**Document excerpt**
------------------------------------------------------------

This was immediately welcomed, with a modest expression of disappointment, by Councillor Douglas Chapman, the spokesman for Education, Children and Young People at the Convention of Scottish Local Authorities [COSLA], who said: ‘I believe that many of the recommendations of the commission will give more confidence to parents and communities that any school closures are considered with the utmost integrity, detail and are considered across a wide range of factors.’

By the following day, a seismic change had taken place in COSLA, who then, according to The Herald: ‘…declared an ­official dispute with the Scottish Government and the country’s education minister over plans for new legislation to make it harder to close rural schools’.

The Herald also quoted COSLA as accusing the Education Secretary of ‘bad faith’ over the school closures issue.

This is not a morality tale opposing the bad with the good. This is politics, generally the breeding ground of bad faith all round.

The reality is that both of these parties have been royally guilty of bad faith and improper execution of their responsibilities, shafting each other as the need rose – but much more importantly, shafting those that each of them fly from their standards in battle – children, parents and communities.

If we accept that this mutual bad faith is fact [and our own series of articles, particularly during the schools closure wars of 2010-11, has all the evidence for it] and if we refuse to be distracted by the accusations on motive for some of the changes now proposed – the real issue is whether and to whom the changes are beneficial.

The presumption against the closure of a rural school

Starting with the frontline protective measure, we note that the government is to ‘clarify’ the presumption against the closure of rural schools – the core area of conflict, with community sustainability itself at risk.

‘Clarify’ is an interesting and careful choice of word in this matter.

The Scottish Government had previously claimed to have enacted a ‘statutory presumption against the closure of rural schools’.

------------------------------------------------------------

**Available data**

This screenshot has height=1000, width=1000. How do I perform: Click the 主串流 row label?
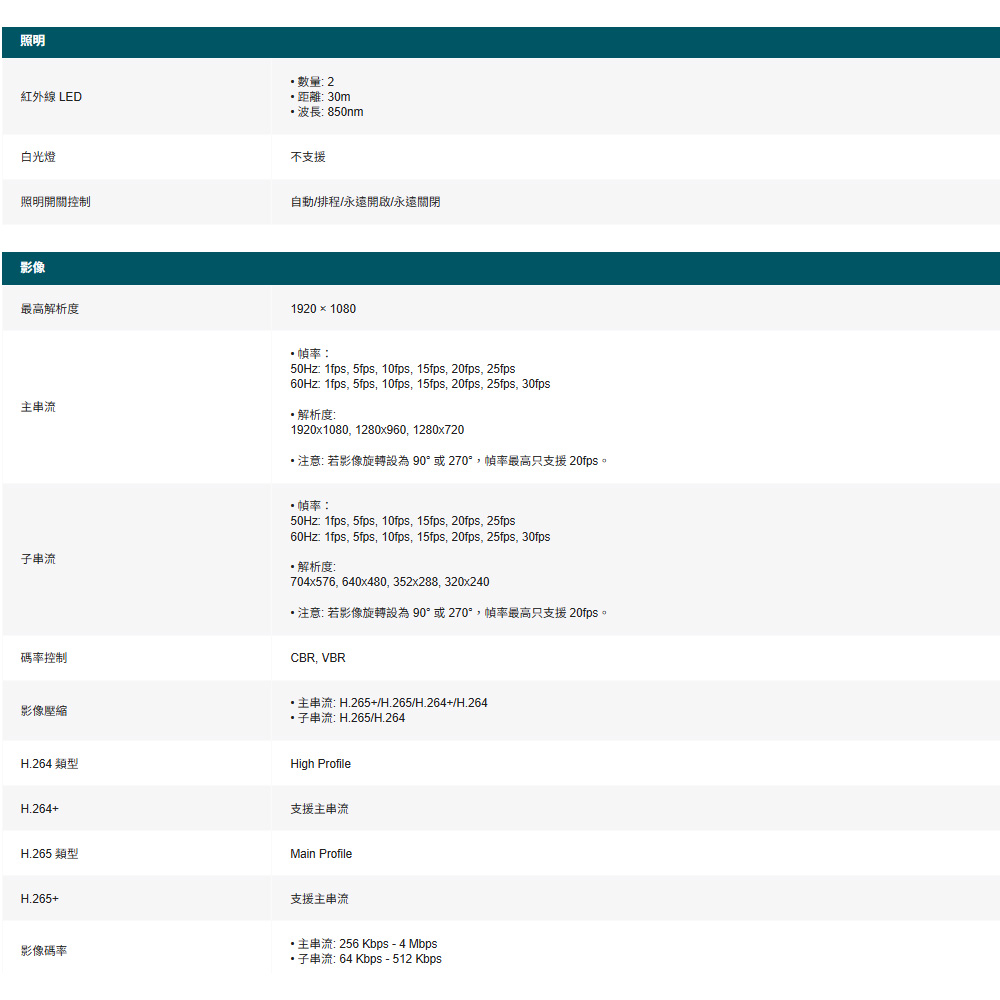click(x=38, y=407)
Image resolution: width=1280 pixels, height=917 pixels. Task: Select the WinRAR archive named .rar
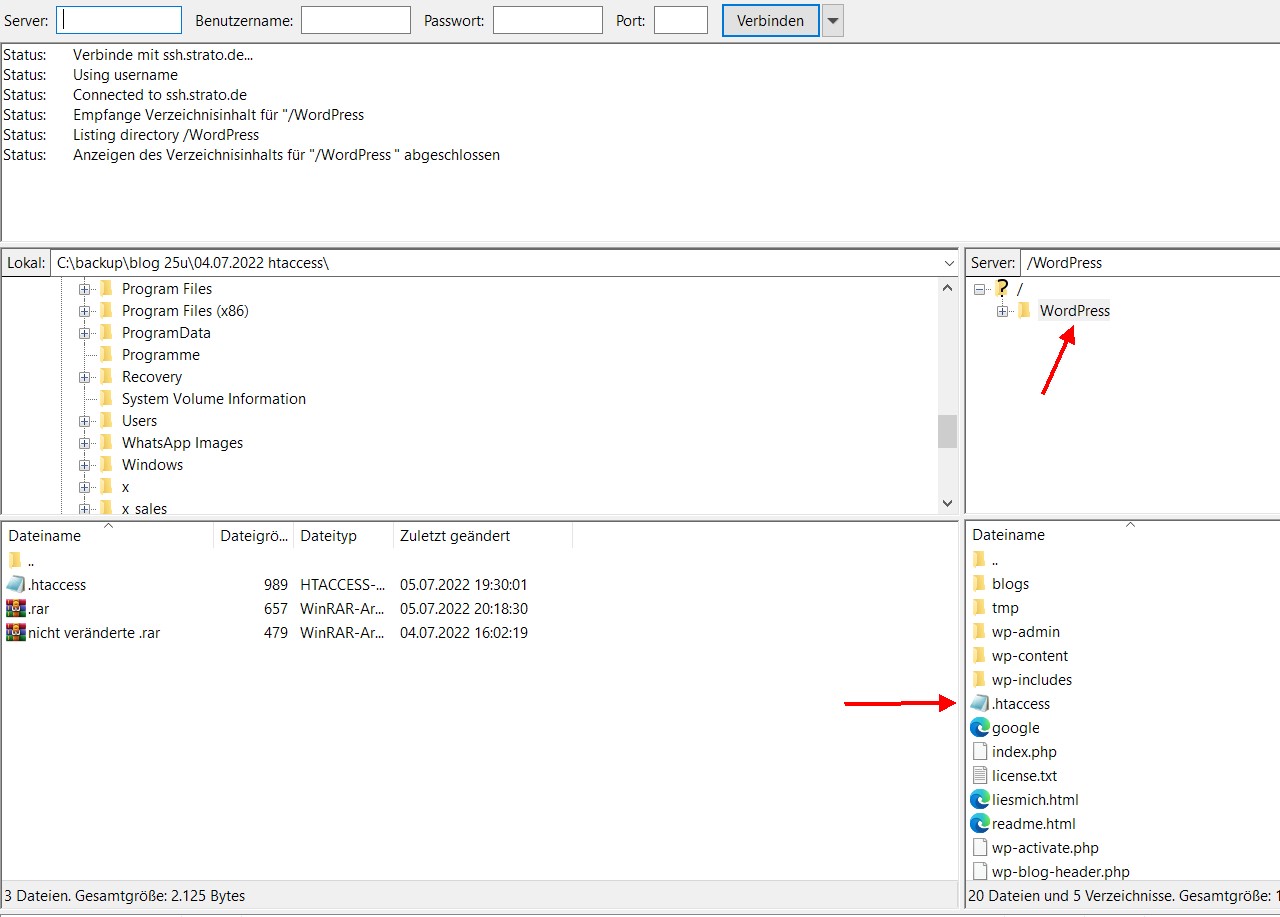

------------------------------------------------------------

**Given request**
Rewrite the rural school closures text from "Starting with the" up to and including "in this matter.", putting "deliberate" in place of "careful".

**Expected answer**
Starting with the frontline protective measure, we note that the government is to ‘clarify’ the presumption against the closure of rural schools – the core area of conflict, with community sustainability itself at risk.

‘Clarify’ is an interesting and deliberate choice of word in this matter.